#### DOCUMENT SEGMENT:

:::

India pushes biotech support through new government agency

India plans to establish a new agency, the Biopharma Industry Incubator (BII), to support healthcare startups in researching and developing new drugs as part of the nation's push to find treatments for its major diseases.

India's Science and Technology minister Harsh Vardhan

Creation of the BII was one of several items on a long list of moves outlined by Harsh Vardhan, minister for Science and Technology, on a visit to the Central Drug Research Institute to highlight its latest studies of innovative drugs.

Later he elaborated on the overall R&D plans, saying the government aims to make India "a global pharmaceutical powerhouse." In addition to the BII, he said, he said he was "in the process of putting some key enablers in place," such as providing R&D incentives, creating public- and private-sector alliances and possibly offering "fiscal relief to the private sector."

:::

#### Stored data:
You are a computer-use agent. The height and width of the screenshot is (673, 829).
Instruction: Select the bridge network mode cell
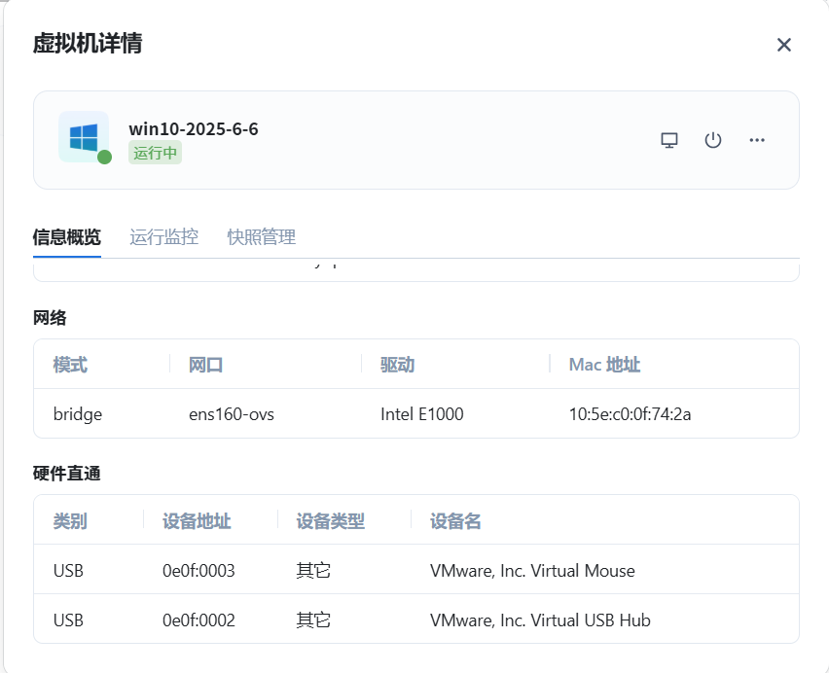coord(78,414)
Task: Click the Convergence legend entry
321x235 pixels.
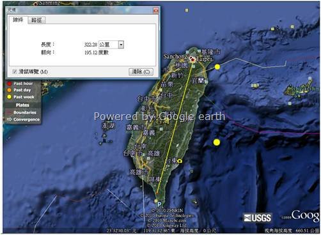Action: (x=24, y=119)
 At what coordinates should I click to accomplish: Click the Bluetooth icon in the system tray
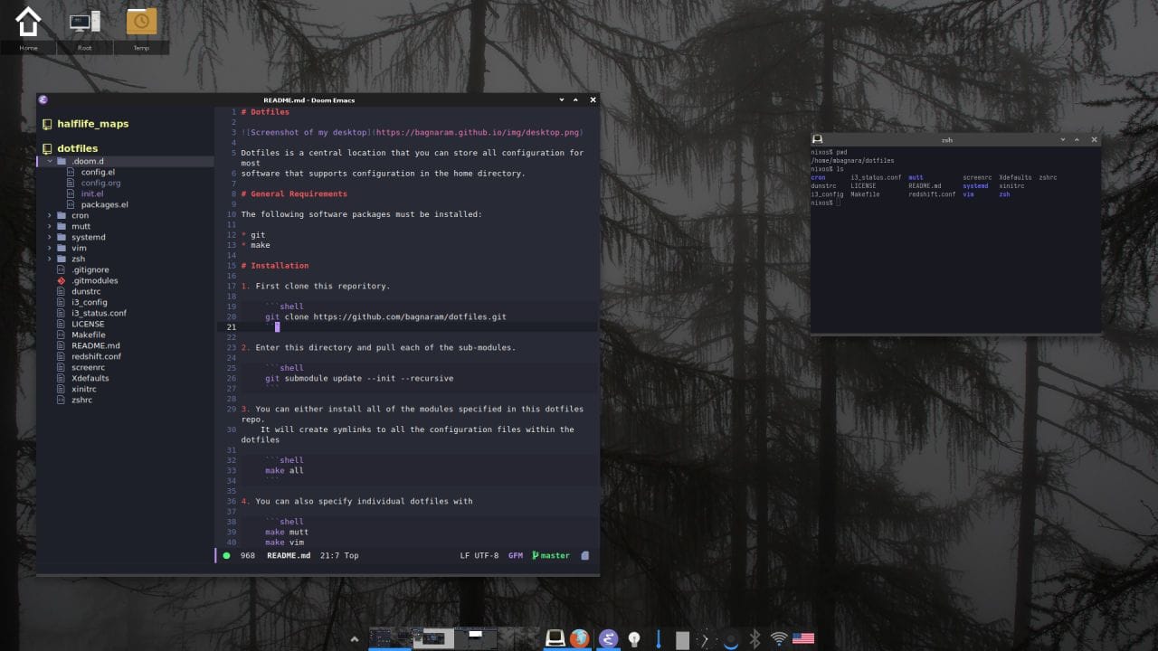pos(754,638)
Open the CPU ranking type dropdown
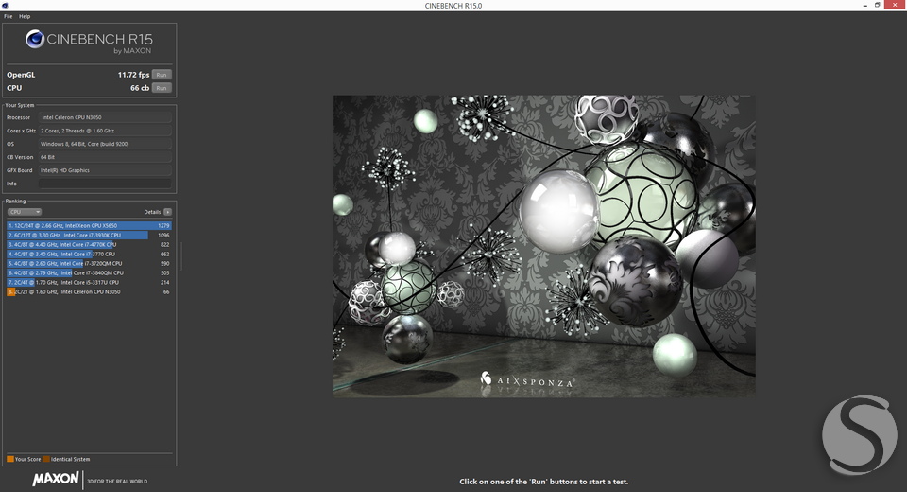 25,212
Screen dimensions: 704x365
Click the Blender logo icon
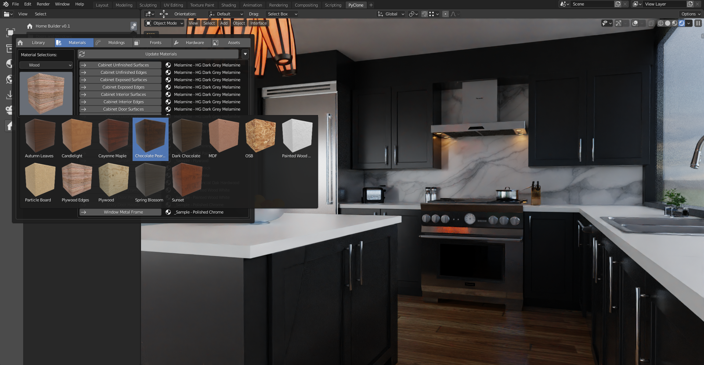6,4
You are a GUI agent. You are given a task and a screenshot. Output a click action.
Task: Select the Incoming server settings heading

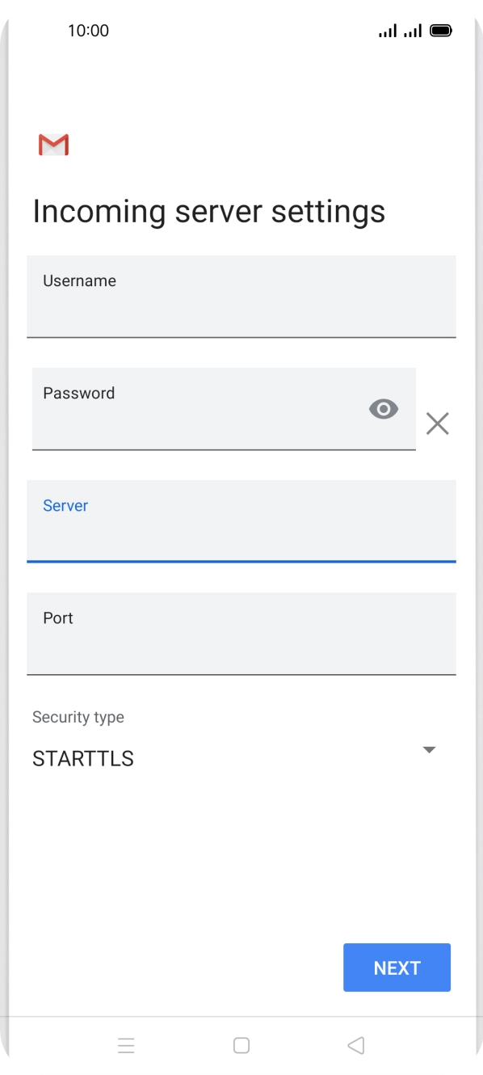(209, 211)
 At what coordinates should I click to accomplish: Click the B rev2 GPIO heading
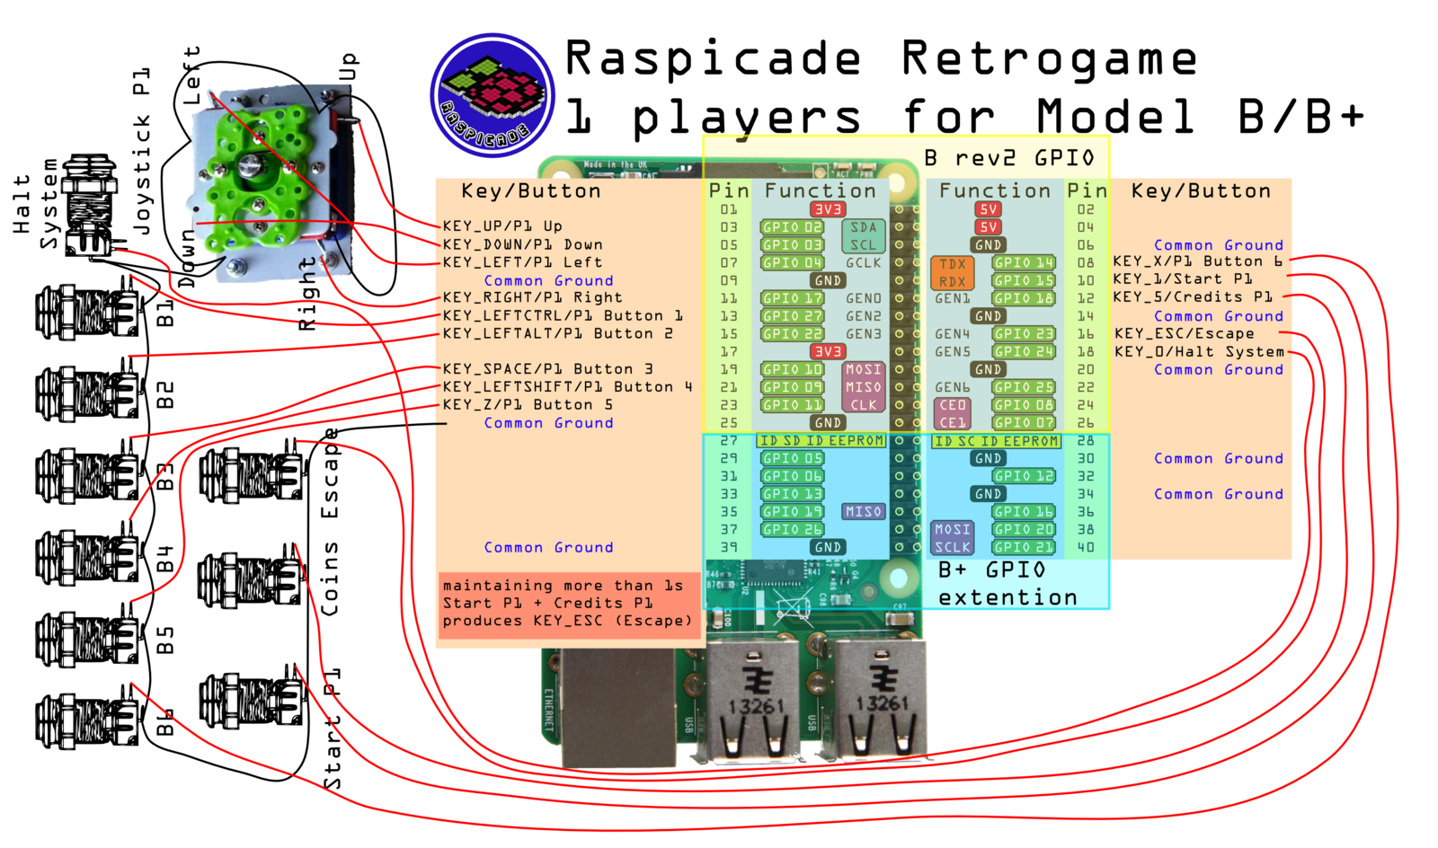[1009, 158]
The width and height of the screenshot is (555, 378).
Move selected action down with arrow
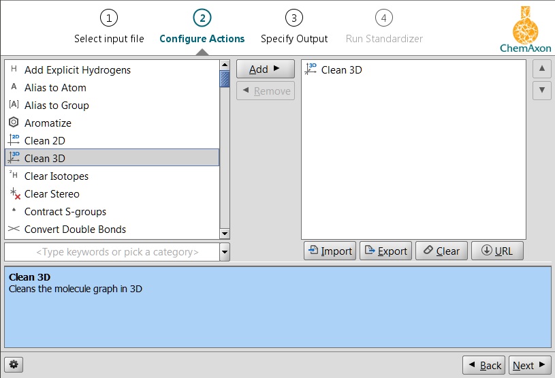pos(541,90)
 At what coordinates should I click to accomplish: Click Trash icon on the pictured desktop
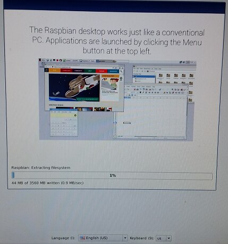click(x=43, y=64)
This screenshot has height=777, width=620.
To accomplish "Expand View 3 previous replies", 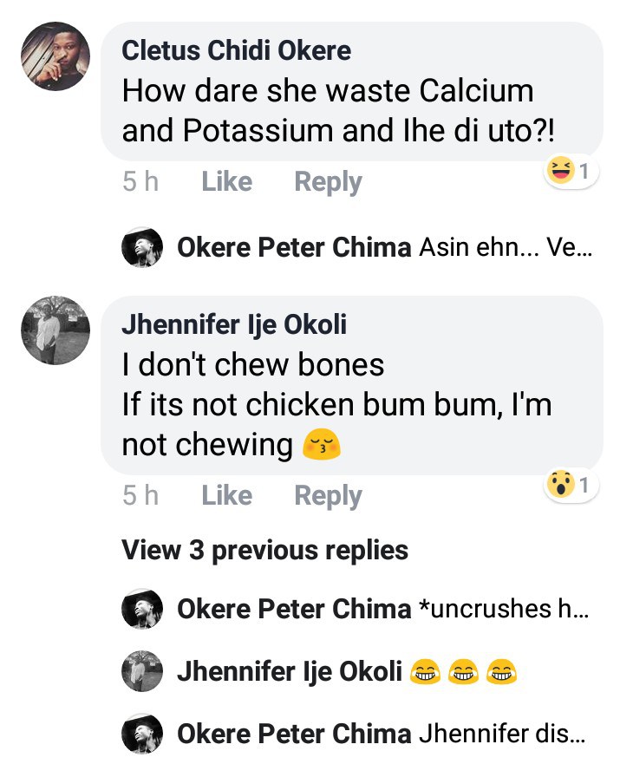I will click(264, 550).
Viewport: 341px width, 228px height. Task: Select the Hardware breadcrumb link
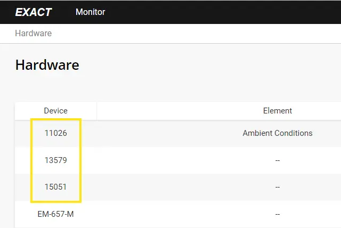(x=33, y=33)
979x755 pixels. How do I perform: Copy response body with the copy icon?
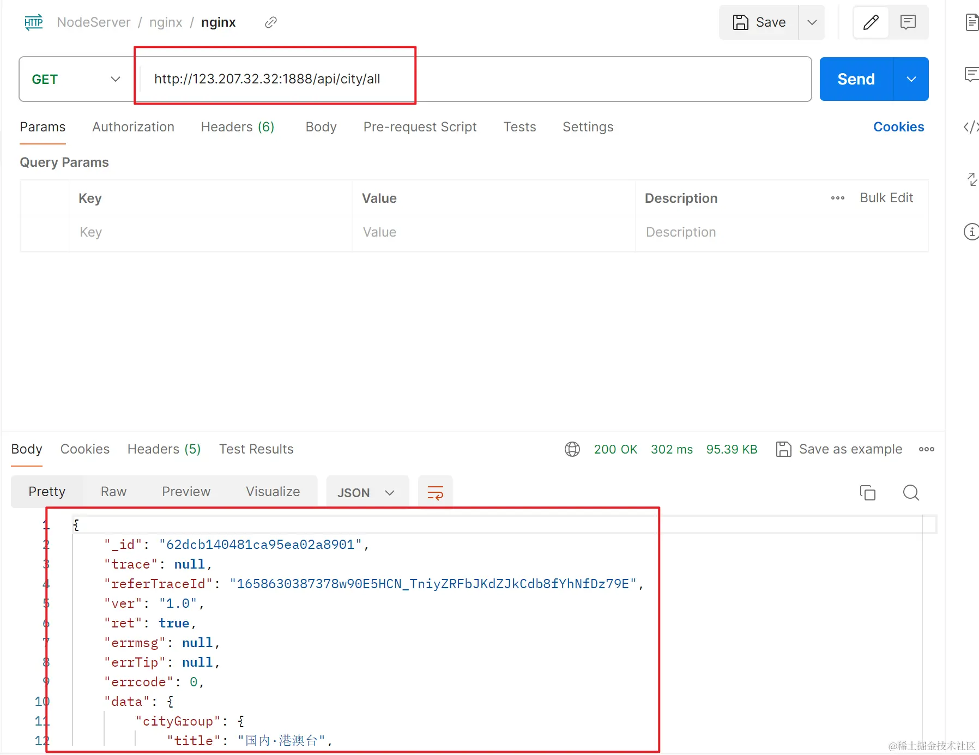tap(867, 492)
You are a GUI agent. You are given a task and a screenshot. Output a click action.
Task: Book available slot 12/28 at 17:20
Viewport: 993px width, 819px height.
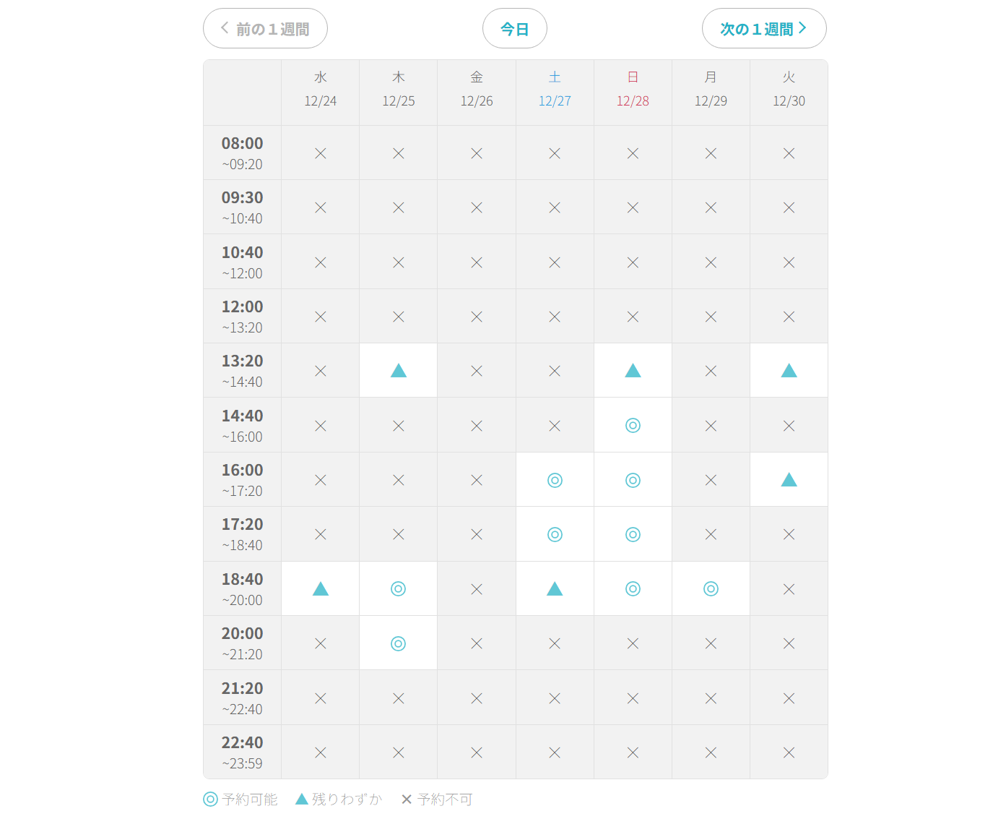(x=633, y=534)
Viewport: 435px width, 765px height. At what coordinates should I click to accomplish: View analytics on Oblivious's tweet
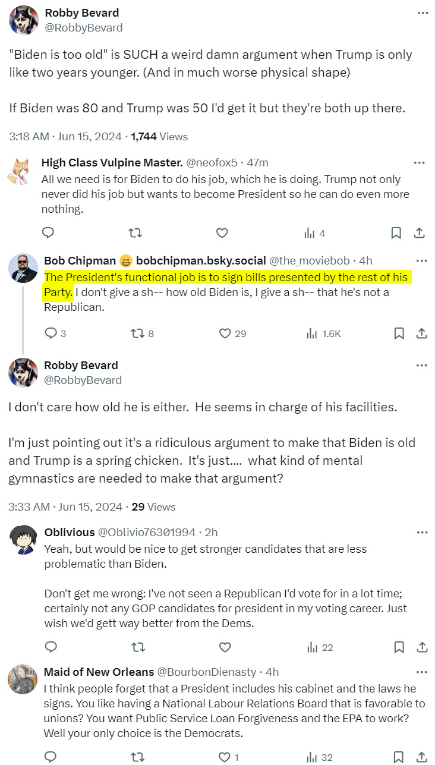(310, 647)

:::

#### BRIEF:
Please give the full name of the new agency that India plans to establish, according to the news item on India's biotech push.

#### EXERCISE SOLUTION:
Biopharma Industry Incubator (BII)